* _ACTION ITEM_
From the data below, return only the lines from the one with "Task: Open ヘルプ via the bottom button" through the one with "Instruction: Click help", exact and inclusive, with pictures left out.

* _SUPPLIED INFORMATION_

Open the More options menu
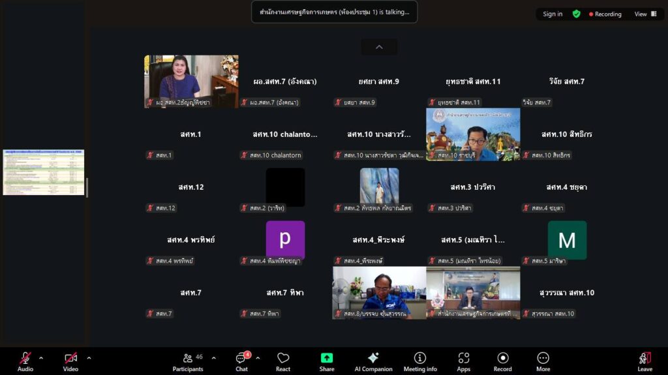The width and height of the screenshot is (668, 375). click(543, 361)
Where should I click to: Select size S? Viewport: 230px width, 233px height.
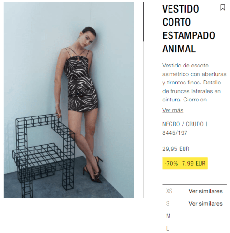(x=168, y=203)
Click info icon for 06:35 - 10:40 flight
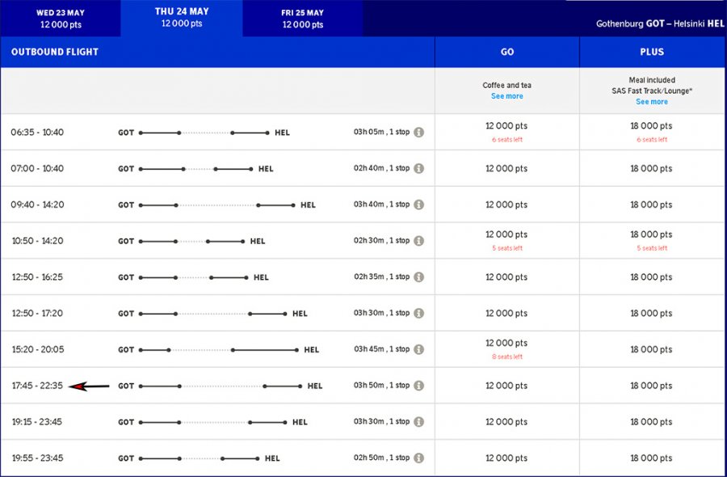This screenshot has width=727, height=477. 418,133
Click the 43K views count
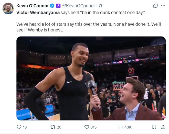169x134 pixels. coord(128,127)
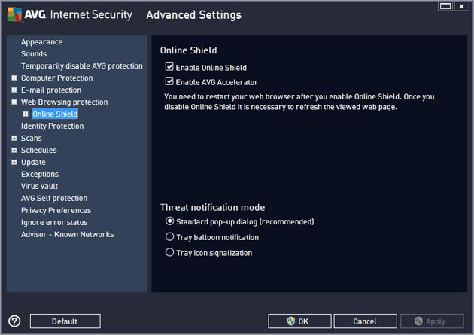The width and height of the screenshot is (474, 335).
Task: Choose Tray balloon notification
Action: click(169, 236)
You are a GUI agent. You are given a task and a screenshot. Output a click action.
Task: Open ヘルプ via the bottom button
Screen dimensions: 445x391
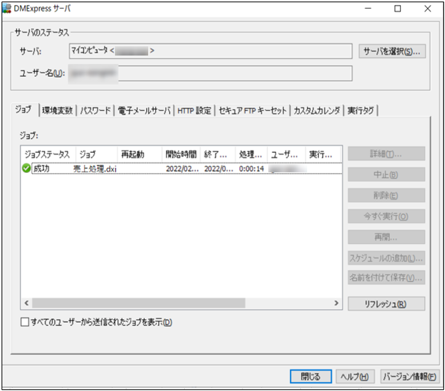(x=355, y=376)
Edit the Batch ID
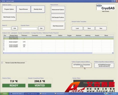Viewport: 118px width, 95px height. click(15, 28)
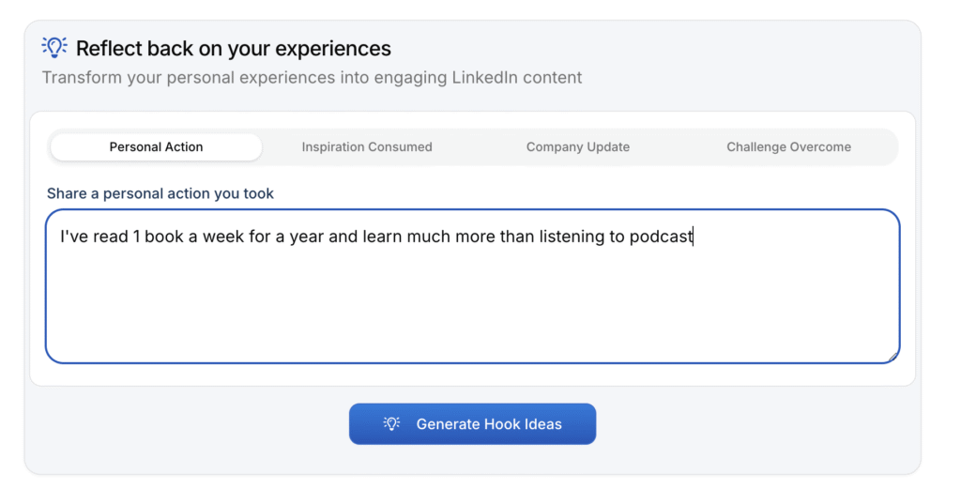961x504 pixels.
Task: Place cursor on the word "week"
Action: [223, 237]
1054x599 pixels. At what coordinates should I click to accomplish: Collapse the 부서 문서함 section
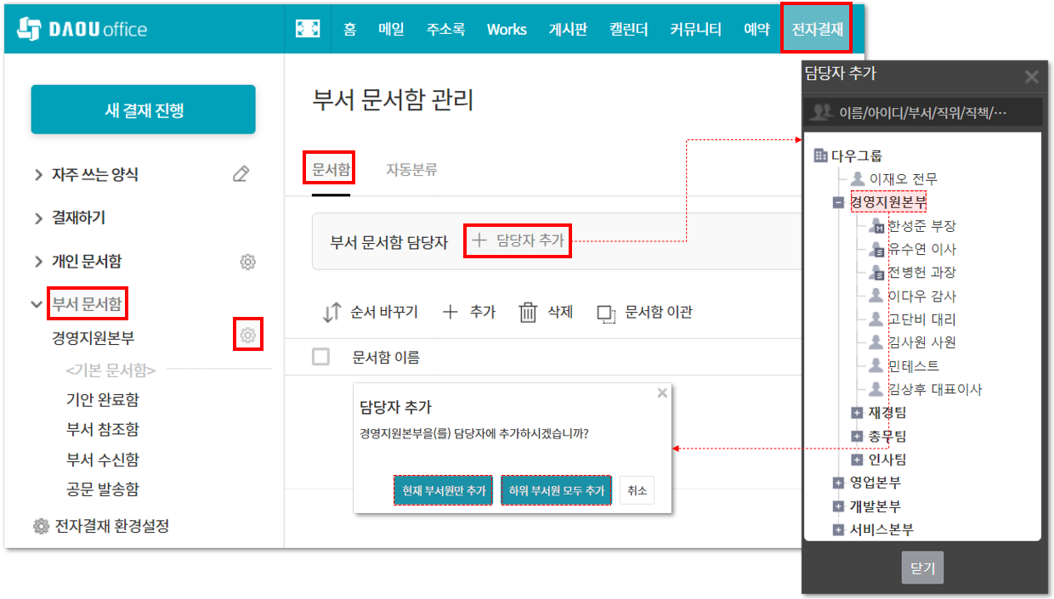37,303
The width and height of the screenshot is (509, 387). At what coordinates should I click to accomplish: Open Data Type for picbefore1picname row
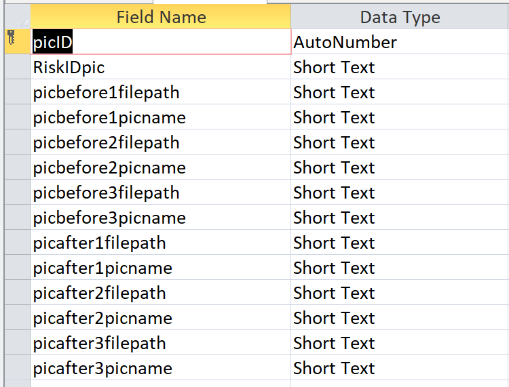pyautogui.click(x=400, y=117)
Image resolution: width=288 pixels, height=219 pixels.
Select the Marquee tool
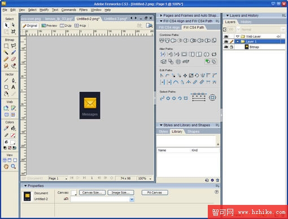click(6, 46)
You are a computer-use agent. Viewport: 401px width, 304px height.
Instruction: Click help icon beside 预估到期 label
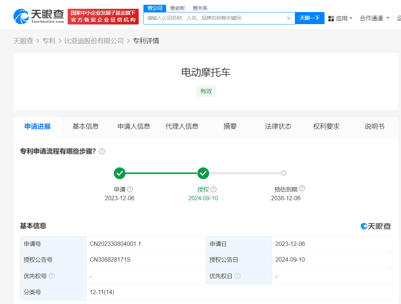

--

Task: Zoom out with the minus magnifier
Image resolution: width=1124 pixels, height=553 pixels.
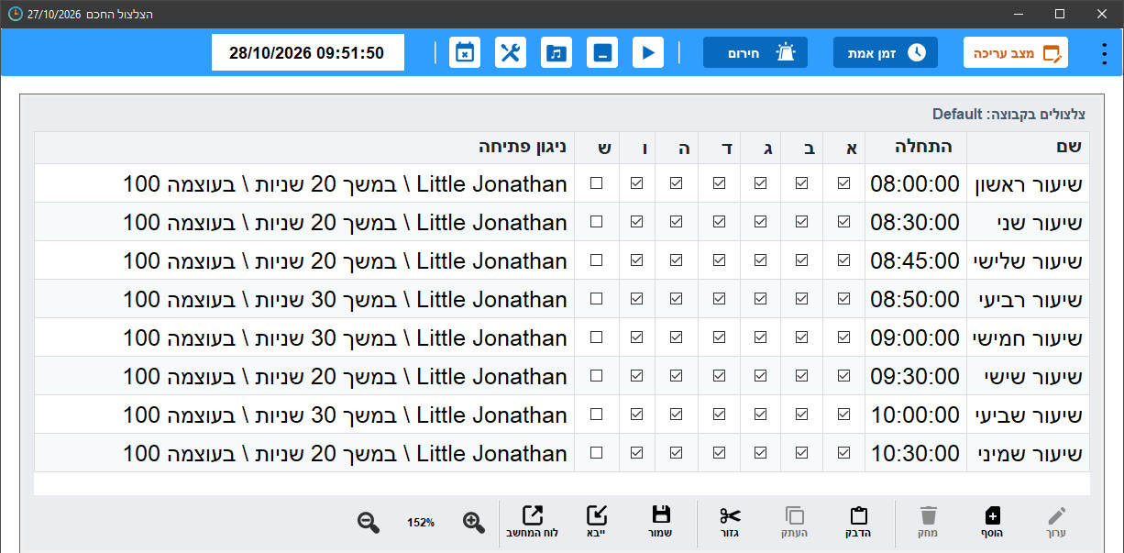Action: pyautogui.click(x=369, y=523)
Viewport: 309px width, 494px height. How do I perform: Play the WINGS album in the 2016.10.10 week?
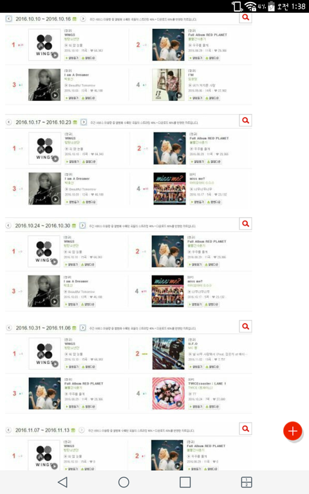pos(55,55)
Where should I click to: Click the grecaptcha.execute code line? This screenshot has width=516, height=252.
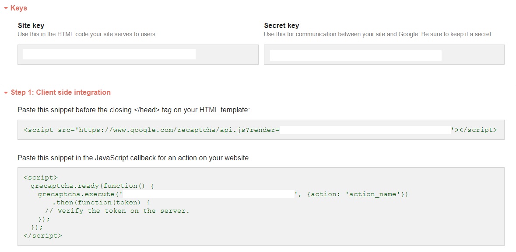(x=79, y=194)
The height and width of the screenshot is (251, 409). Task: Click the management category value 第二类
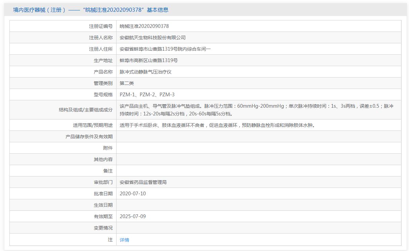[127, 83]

* _EXERCISE ANSWER_
Task: Open ヘルプ via the bottom button
Screen dimensions: 445x391
(x=355, y=376)
Edit the Batch ID
Viewport: 118px width, 95px height. click(15, 28)
961x504 pixels.
Task: Place cursor on the word "week"
Action: [223, 237]
1054x599 pixels. At what coordinates should I click to accomplish: Collapse the 부서 문서함 section
37,303
The width and height of the screenshot is (509, 387). At what coordinates should I click to accomplish: Open Data Type for picbefore1picname row
pyautogui.click(x=400, y=117)
Image resolution: width=288 pixels, height=219 pixels.
Select the Marquee tool
click(6, 46)
You are a computer-use agent. Viewport: 401px width, 304px height.
Instruction: Click help icon beside 预估到期 label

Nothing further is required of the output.